Letter to the editor - ABC coverage of national tax reform debate
15 February 2018
ABC coverage published on 15 February 2018.
Dear Ms Guthrie,
I am writing to express my extreme concerns with the ABC's coverage on 14 February 2018 of the national tax reform debate which levels serious allegations against several members of the Business Council of Australia.
Emma Alberici's story -'Tax-free billions: Australia's largest companies haven't paid corporate tax in 10 years' - is not only grossly inaccurate and unbalanced, it implies these reputable Australian companies have broken the law.
For some extraordinary reason, Ms Alberici targets BHP and Rio Tinto, who are some of Australia's biggest taxpayers.
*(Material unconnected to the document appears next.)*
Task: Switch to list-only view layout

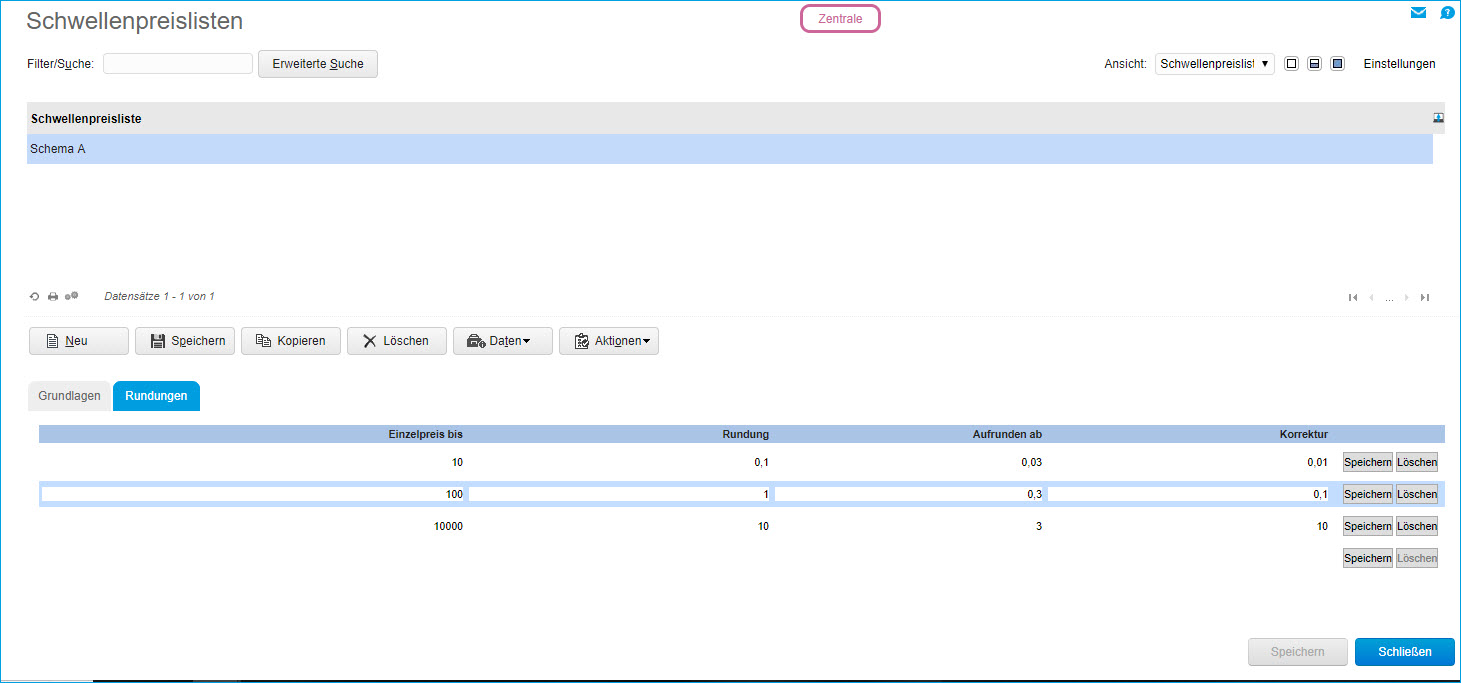Action: click(1291, 64)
For example, BHP and Rio Tinto each paid over $1 billion of company tax in 2015-16. Indeed, as the article notes, BHP paid over $66 billion of company tax and royalties over the past 11 years.
The Business Council has been vocal in the national debate on lowering the company tax rate and is strongly advocating for reform.
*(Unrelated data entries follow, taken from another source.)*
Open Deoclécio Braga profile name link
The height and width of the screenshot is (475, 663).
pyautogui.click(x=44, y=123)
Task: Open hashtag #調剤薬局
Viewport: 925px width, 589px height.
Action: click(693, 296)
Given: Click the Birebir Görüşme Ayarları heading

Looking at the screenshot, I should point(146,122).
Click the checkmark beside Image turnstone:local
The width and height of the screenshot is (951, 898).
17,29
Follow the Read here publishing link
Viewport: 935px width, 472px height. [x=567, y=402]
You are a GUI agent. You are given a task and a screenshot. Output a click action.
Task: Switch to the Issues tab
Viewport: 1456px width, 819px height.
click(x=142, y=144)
As the organisation representing Australian businesses, it is extremely irresponsible that we were not approached for input or comment on this story.
Ms Alberici sent me a text message in early January when I was on annual leave.
My team contacted Ms Alberici on my behalf but she did not respond.
Had the Business Council been properly contacted about this story, I would have explained that the Commissioner of Taxation Chris Jordan made clear last year that tax compliance in Australia is "around global best practice and many countries aspire to this level of compliance".
When this data was released last year, deputy commissioner Jeremy Hirschhorn said, "Australia has one of the strongest corporate tax systems in the world".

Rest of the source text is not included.